En el caso de nuestro país, la legislación local ya ha incorporado varias de las acciones llamadas comúnmente como BEPS, que buscar evitar la erosión de la base tributaria y el traspaso de utilidades, mismas que se incluyen en el Instrumento Multilateral. De hecho, fue uno de los primeros en incorporar las premisas del acuerdo a su legislación doméstica, aunque aún necesita adherir algunas especificaciones para evitar distorsiones al interactuar con la inversión realizada otros países.

Como es el caso de cualquier tratado internacional, el instrumento de la OCDE deberá pasar por la correspondiente revisión del senado mexicano; en este sentido, está aún en espera de ser ratificado para poder implementarse.

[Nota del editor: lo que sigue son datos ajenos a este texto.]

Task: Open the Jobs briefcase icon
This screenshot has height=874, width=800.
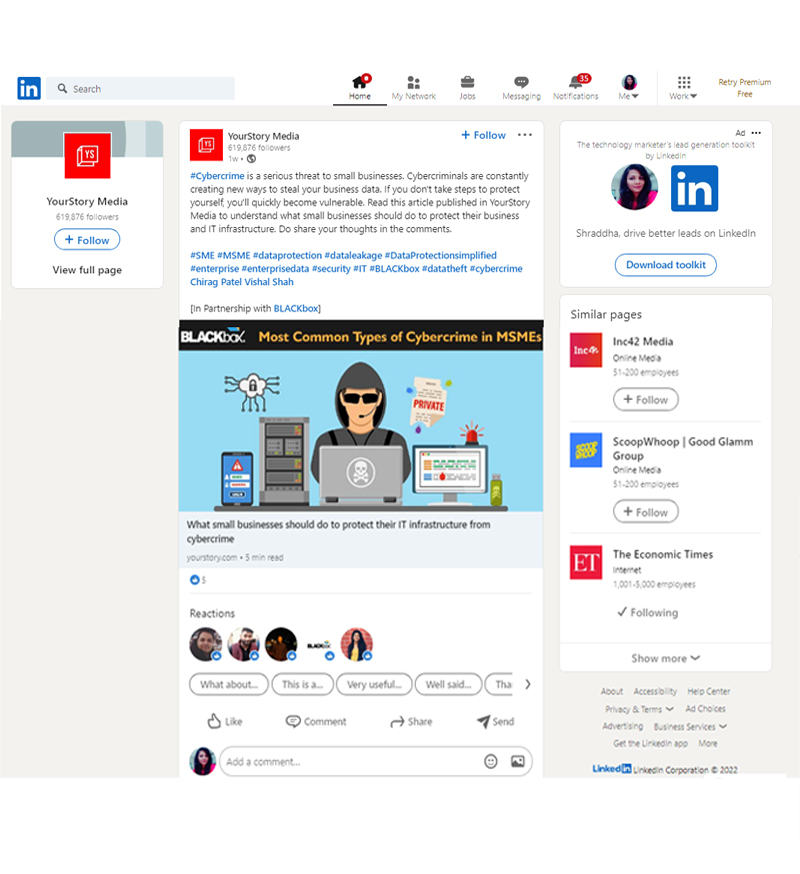Action: (x=467, y=83)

Por su parte, el Servicio de Administración Tributaria (SAT) dijo contar con la infraestructura tecnológica adecuada para el intercambio de información, los datos de precios de transferencia, los Acuerdos Anticipados de precios de trasferencia (comúnmente denominados como APAs) y ciertos tratamientos fiscales específicos a las empresas.

En lo que respecta a la solución de controversias o discrepancias, México se reservó la parte del arbitraje internacional.

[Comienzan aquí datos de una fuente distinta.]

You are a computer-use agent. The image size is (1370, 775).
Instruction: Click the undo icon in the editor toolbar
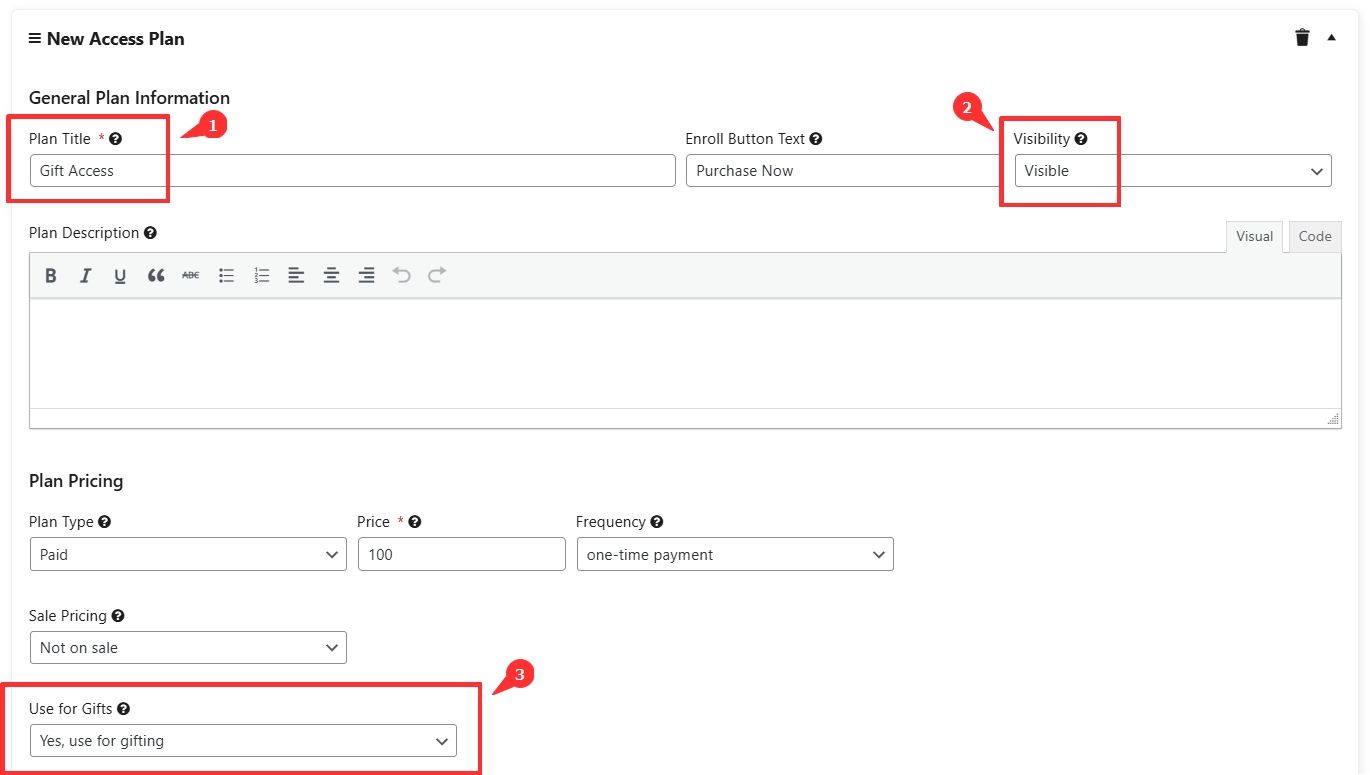[401, 275]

Por todo lo anterior, la OCDE opina que México es uno de los países mejor preparados para la adopción del plan fiscal del G-20 creado con el fin de evitar que los contribuyentes con cuentas en el extranjero evadan impuestos y que las empresas multinacionales transfieran sus ganancias a países donde pagan tributaciones más bajas.

A la fecha, ya son más de 100 los países que han realizado cambios normativos para poder intercambiar información financiera de contribuyentes con cuentas bancarias en el extranjero. Es por ello que muchos contribuyentes a nivel global han regularizado ya sus contribuciones voluntariamente, permitiendo que los gobiernos recuperaran aproximadamente 100,000 mdd, según la OCDE.

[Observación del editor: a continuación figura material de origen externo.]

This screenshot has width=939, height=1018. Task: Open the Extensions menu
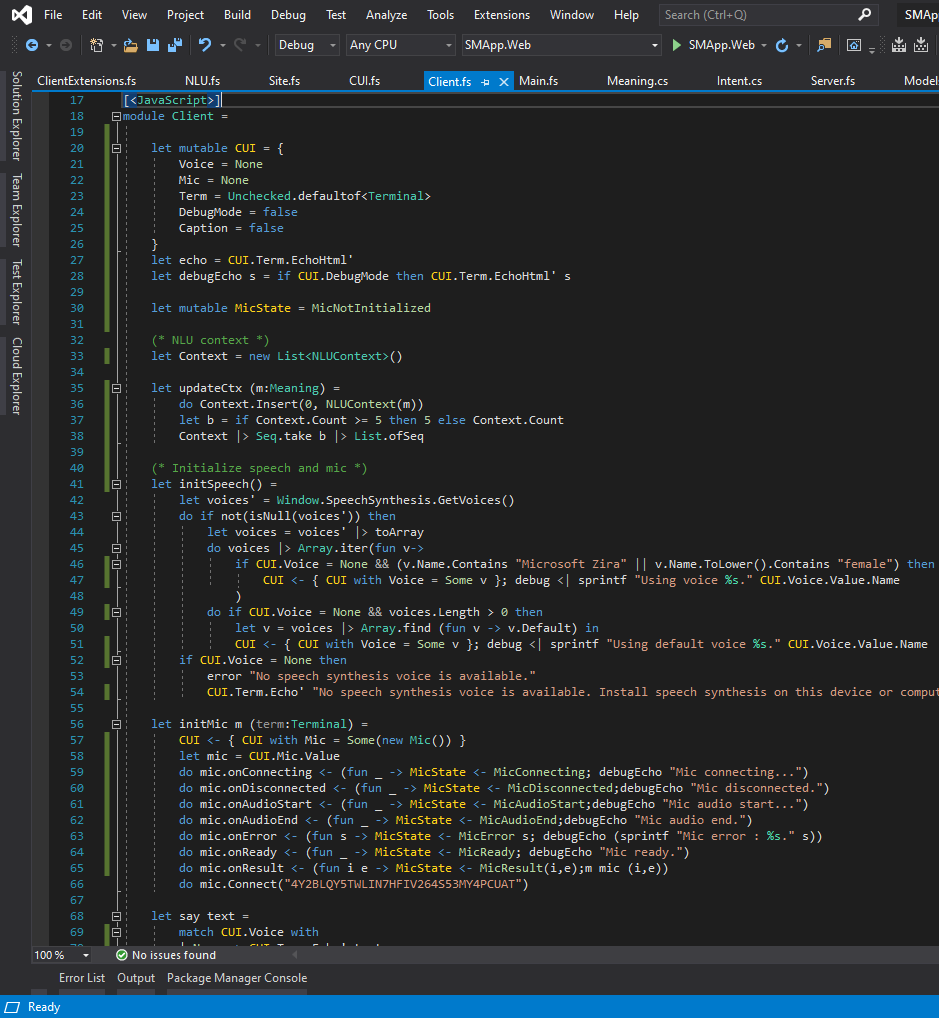tap(502, 15)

Asimismo, las multinacionales deberán entregar la información solicitada a las autoridades del país donde se encuentra su oficina matriz. En el caso de las empresas mexicanas, deberán presentar tres declaraciones informativas al fisco: la maestra, la local y la de país por país (Country by Country).

Por su parte, las empresas tendrán que acatar nuevas reglas y procedimientos, además de conocer a detalle los reportes mencionados para poder cumplir con sus obligaciones fiscales. Sus razones comerciales y de negocios deberán estar mejor fundamentadas y documentadas que antes.

Las reglas propuestas cambiarán y generarán la necesidad de revisar las estructuras y los niveles de sustancia que las empresas multinacionales tienen en cada país (oficinas, personal, plataformas, razones de negocio o comerciales, etc.), ya que tanto el Instrumento Multilateral como las otras regulaciones aquí señaladas darán más herramientas al fisco para revisiones y auditorías.

Ante la ratificación del MLI, recomendamos a las empresas revisar, entre otras, las siguientes estructuras:

  • Financiamiento
  • Administración de bienes intangibles
  • Inversión (holdings) hacia dentro y hacia afuera
  • El conocer a profundidad el impacto que el MLI tendrá en las organizaciones permitirá aprovechar de manera positiva sus efectos fiscales.

*Socio de Impuestos Internacionales de PwC México.

 

Las opiniones expresadas son sólo responsabilidad de sus autores y son completamente independientes de la postura y la línea editorial de Forbes México.